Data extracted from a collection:
....

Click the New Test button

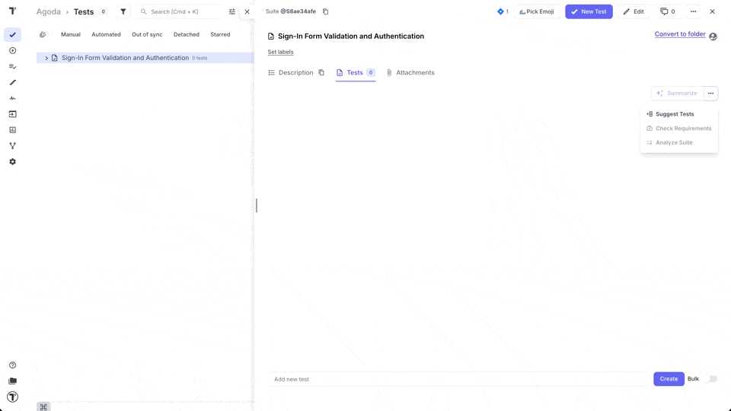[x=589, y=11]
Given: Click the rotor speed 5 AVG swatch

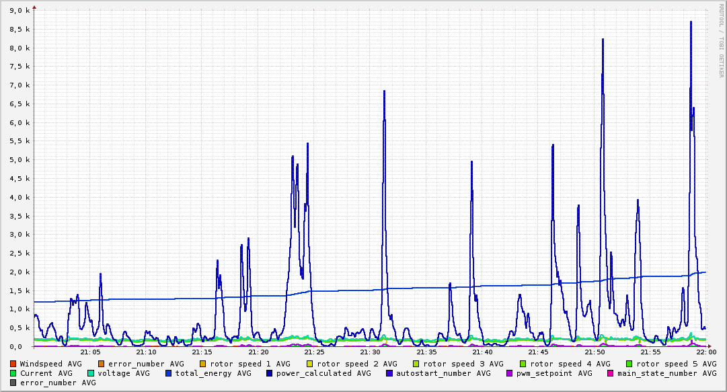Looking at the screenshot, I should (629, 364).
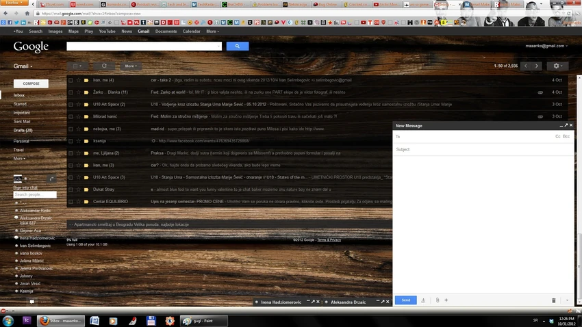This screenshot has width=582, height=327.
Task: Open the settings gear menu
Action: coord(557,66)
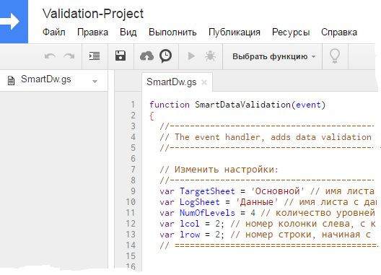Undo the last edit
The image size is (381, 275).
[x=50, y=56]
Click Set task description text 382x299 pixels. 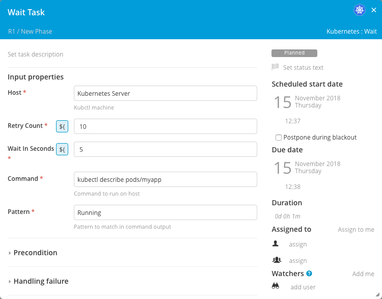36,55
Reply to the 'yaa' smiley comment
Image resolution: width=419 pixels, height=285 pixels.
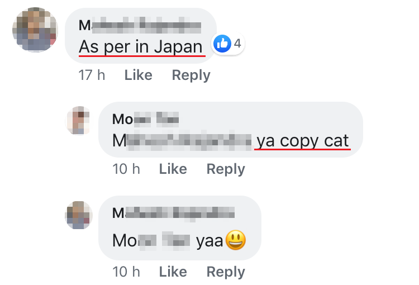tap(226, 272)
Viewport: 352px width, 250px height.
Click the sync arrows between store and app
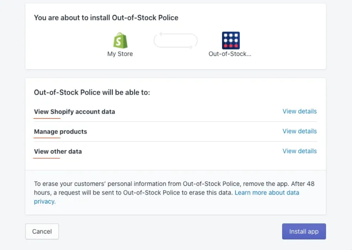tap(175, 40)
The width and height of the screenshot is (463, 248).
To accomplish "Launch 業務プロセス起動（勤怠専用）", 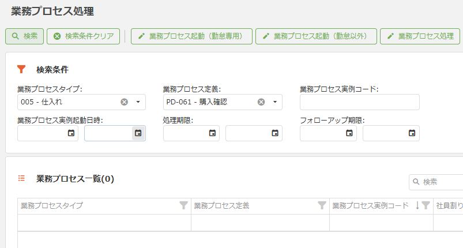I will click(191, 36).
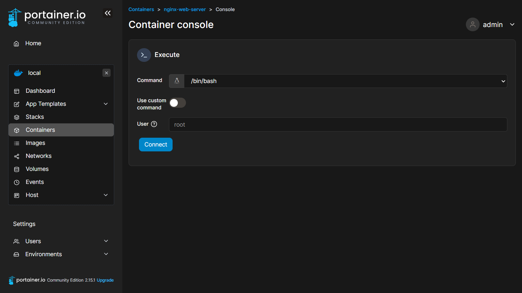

....

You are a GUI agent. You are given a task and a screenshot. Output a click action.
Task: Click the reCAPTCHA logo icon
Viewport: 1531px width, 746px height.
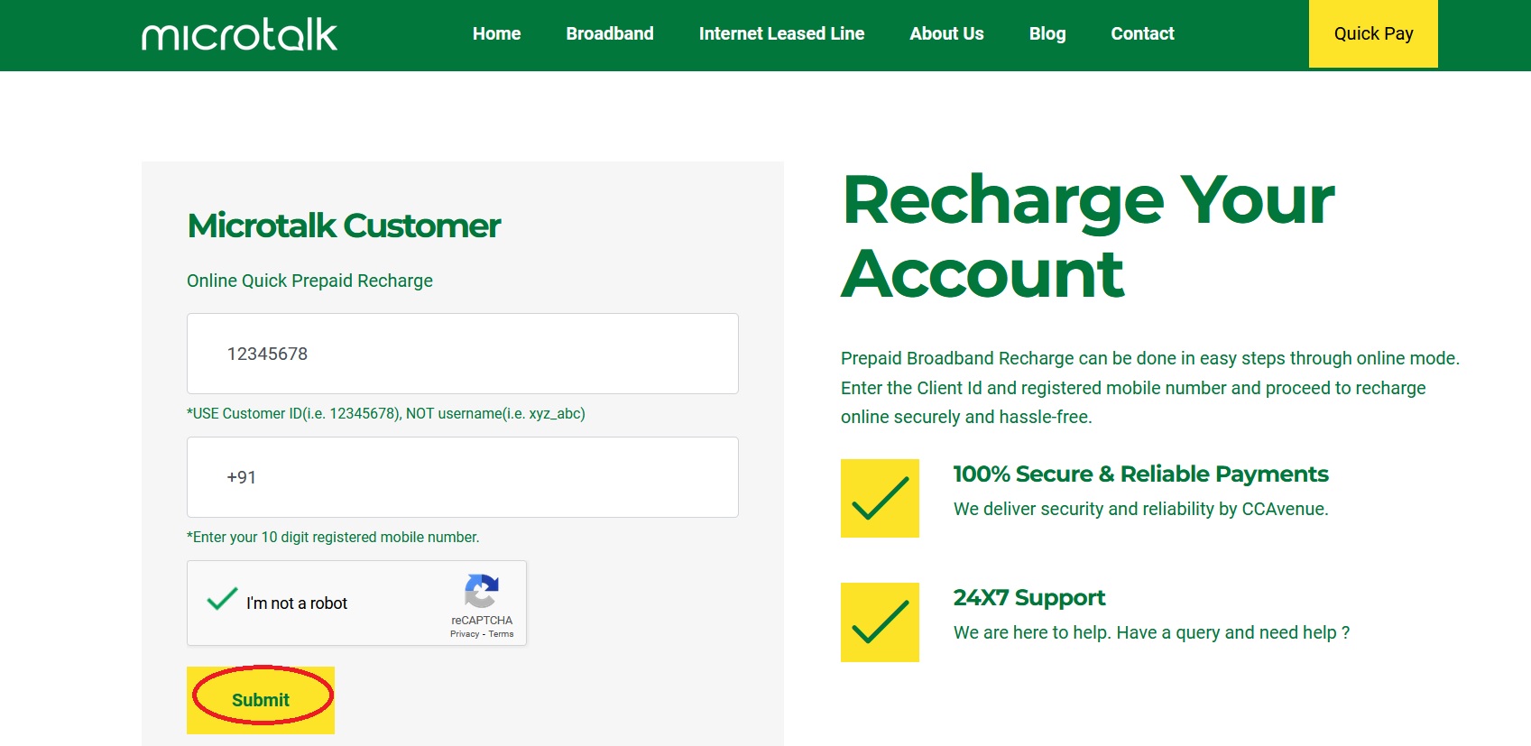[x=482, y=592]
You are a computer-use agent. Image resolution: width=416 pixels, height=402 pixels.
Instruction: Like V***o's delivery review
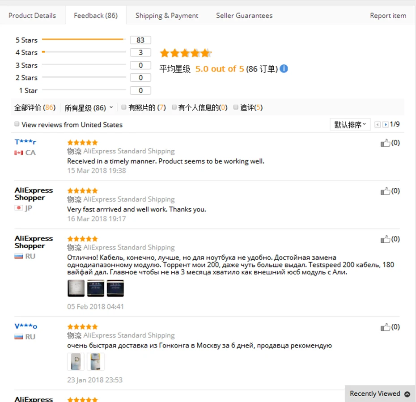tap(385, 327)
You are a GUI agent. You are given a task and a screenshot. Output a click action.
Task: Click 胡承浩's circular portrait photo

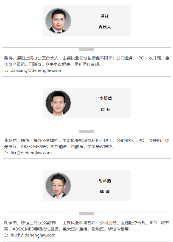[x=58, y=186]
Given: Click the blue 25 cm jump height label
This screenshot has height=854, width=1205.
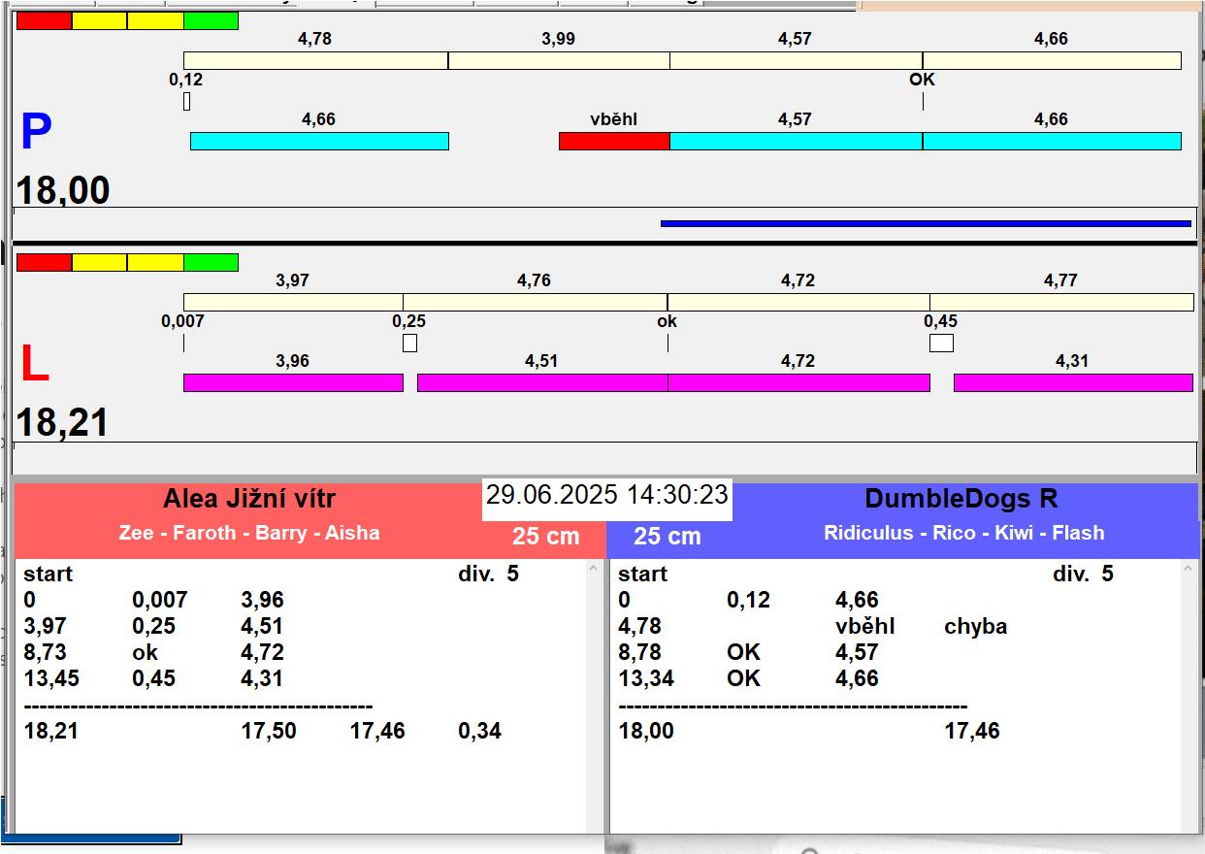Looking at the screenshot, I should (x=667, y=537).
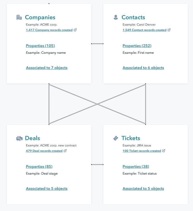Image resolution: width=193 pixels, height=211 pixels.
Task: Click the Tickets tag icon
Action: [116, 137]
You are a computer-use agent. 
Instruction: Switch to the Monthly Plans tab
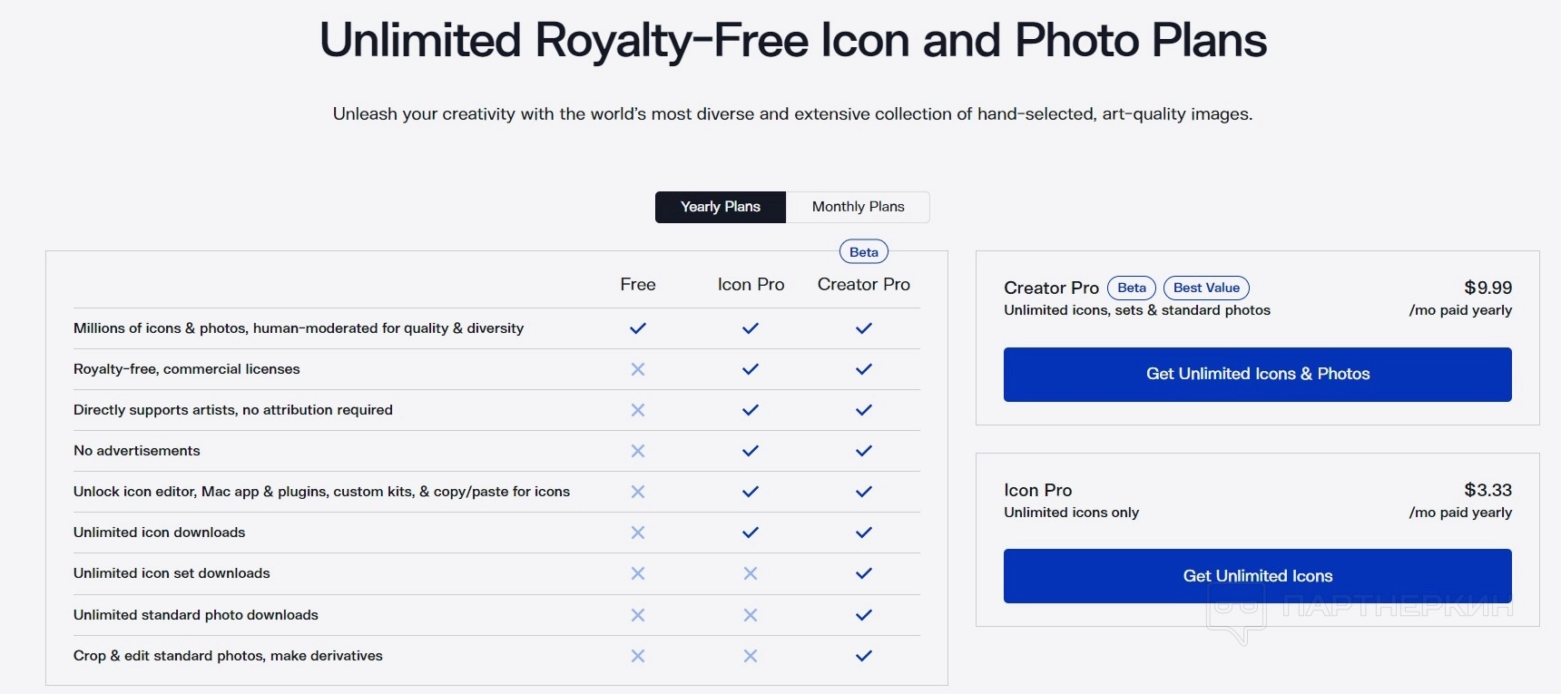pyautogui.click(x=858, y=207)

....

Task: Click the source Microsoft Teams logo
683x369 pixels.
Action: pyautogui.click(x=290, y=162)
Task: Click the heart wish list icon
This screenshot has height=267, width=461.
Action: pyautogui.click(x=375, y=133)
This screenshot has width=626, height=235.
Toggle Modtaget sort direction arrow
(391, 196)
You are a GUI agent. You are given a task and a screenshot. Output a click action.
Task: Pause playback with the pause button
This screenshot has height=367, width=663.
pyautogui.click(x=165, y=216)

....

_Exercise_: Every line in the data that holds the string "computer" should be copied.

_Task output_:
You are a computer-use agent. Image resolution: width=416 pixels, height=402 pixels.
You are a computer-use agent. 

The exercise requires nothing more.